GnP is a known complication of intravesical BCG. When it is associated with a high PSA and a suspicious clinical exam, it can easily be confounded with prostate cancer. The current report has the advantage of exposing the exact mpMRI changes following BCG, as the patient had an MRI before and after BCG administration. Additional comparative MRI analysis are of course needed, to reduce the number of unnecessary biopsies in GnP patients.

Executive summary
  • Granulomatous prostatitis (GnP) is an interesting complication of BCG therapy that mimics prostate cancer on clinical, biochemical and imaging examinations.

  • We present a case of GnP diagnosed 2 months after completion of a 6-week course of BCG, on the basis of high prostate-specific antigen and score 5 of PI-RADS on multiparametric prostate MRI (mpMRI). Of note, a previous mpMRI performed 6 months before showed a score 2 of PI-RADS.

  • Few reports describe the MRI characteristics of GnP, which are nonspecific. Our case describes the exact features of GnP on mpMRI.

  • No clear guidelines exist concerning the correct treatment of GnP. Our patient had an asymptomatic GnP. The patient was managed conservatively without antituberculosis therapy, with a decrease of his prostate-specific antigen after 6 months.

Author contributions

J Sarkis contributed to the conception of the case report, data collection and drafting and critical revision of the article. E El-Haddad and G Abi Tayeh contributed to collection and assembly of data and revision of the article. N Mahfoud made contributions in drafting the article. P Sarkis and G Nawfal contributed to data collection and revision of the article. P Hajj contributed to conception of the case report and final approval of the article.

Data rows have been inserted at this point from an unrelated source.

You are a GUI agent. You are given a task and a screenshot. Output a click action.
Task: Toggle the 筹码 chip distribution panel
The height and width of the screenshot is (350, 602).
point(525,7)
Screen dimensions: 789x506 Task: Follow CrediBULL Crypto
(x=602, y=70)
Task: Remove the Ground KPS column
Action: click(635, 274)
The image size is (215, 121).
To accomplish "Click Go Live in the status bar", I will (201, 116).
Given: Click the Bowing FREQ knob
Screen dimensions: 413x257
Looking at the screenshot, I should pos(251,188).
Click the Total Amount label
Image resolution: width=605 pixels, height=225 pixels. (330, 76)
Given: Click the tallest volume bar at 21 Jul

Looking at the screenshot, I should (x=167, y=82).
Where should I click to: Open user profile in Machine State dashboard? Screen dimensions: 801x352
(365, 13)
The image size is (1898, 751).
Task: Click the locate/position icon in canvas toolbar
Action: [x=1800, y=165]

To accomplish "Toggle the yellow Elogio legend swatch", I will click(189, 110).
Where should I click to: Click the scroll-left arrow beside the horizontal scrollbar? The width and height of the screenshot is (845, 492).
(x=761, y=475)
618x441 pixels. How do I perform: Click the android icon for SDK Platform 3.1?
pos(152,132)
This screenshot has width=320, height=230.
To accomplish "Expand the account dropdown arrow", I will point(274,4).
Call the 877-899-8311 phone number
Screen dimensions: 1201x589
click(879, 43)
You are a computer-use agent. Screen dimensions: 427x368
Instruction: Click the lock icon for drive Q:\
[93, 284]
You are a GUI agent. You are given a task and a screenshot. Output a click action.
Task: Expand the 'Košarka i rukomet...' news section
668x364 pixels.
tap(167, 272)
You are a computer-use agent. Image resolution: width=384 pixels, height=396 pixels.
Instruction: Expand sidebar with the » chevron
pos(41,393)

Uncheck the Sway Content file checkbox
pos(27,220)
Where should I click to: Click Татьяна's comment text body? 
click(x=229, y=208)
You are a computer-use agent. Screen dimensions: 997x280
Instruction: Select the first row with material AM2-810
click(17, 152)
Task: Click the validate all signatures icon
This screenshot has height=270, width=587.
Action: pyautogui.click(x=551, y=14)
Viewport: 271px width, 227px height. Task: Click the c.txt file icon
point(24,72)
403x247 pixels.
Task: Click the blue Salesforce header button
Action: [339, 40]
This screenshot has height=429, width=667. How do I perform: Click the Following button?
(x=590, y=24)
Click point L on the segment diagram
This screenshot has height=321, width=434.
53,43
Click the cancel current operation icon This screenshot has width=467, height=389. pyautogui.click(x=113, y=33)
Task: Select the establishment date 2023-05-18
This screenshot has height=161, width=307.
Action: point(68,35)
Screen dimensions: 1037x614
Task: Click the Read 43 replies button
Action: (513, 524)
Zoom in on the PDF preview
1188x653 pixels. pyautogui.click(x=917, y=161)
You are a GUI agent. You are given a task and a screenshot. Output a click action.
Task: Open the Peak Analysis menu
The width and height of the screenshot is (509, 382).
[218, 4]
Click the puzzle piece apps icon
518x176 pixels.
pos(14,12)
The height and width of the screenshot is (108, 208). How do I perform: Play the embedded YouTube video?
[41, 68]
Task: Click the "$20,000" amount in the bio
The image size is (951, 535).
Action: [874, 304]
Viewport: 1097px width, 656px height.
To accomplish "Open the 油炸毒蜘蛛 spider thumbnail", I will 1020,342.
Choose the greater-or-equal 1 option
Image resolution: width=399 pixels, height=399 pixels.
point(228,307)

Informed consent disclosure

The authors state that they have obtained appropriate institutional review board approval or have followed the principles outlined in the Declaration of Helsinki for all human or animal experimental investigations. The authors state that they have obtained verbal and written informed consent from the patient for the inclusion of their medical and treatment history within this case report.

Acknowledgments

The work has been reported in line with the CARE guidelines for case reporting.

Financial & competing interests disclosure

The authors have no relevant affiliations or financial involvement with any organization or entity with a financial interest in or financial conflict with the subject matter or materials discussed in the manuscript. This includes employment, consultancies, honoraria, stock ownership or options, expert testimony, grants or patents received or pending, or royalties.

No writing assistance was utilized in the production of this manuscript.